Conformational investigation of the asymmetric periplasmic domains of LptBFGC using SDSL CW EPR spectroscopy.

The majority of pathogenic Gram-negative bacteria benefit from intrinsic antibiotic resistance, attributed primarily to the lipopolysaccharide (LPS) coating of the bacterial envelope. To effectively coat the bacterial cell envelope, LPS is transported from the inner membrane by the LPS transport (Lpt) system, which comprises seven distinct Lpt proteins, LptA-G, that form a stable protein bridge spanning the periplasm to connect the inner and outer membranes. The driving force of this process, LptBFG, is an asymmetric ATP binding cassette (ABC) transporter with a novel architecture and function that ejects LPS from the inner membrane and facilitates transfer to the periplasmic bridge. Here, we utilize site-directed spin labeling (SDSL) electron paramagnetic resonance (EPR) spectroscopy to probe conformational differences between the periplasmic domains of LptF and LptG. We show that LptC solely interacts with the edge β-strand of LptF and does not directly interact with LptG. We also quantify the interaction of periplasmic LptC with LptF. Additionally, we show that LPS cannot enter the protein complex externally, supporting the unidirectional LPS transport model.

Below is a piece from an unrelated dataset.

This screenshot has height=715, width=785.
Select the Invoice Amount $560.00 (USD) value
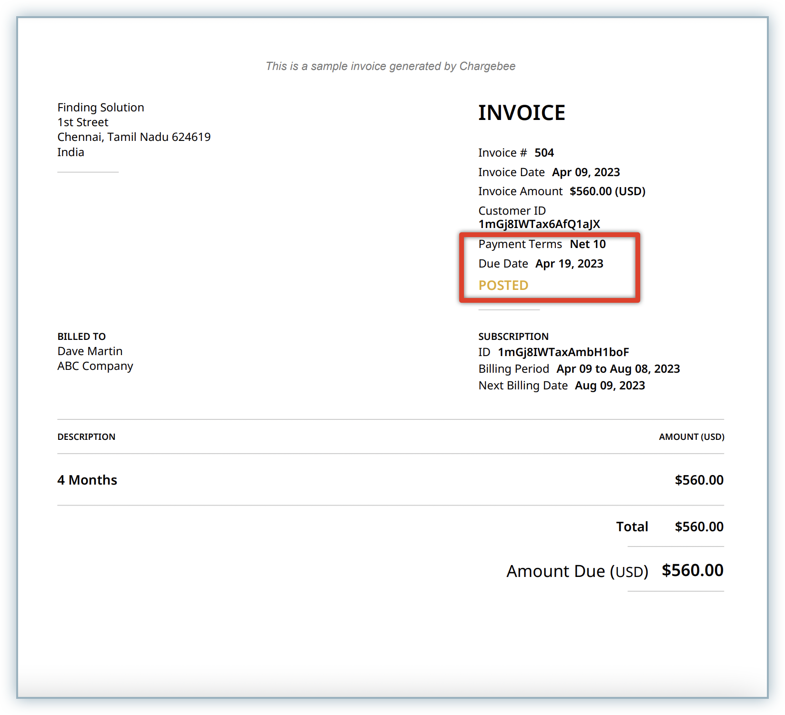point(607,191)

Furthermore, we present our findings that the presence of LPS within the LptBFGC binding cavity and the membrane reconstitution environment affect the structural orientation of the periplasmic domains of LptF and LptG, but overall are relatively fixed with respect to one another. This study will provide insight into the structural asymmetry associated with the newly defined type VI ABC transporter class.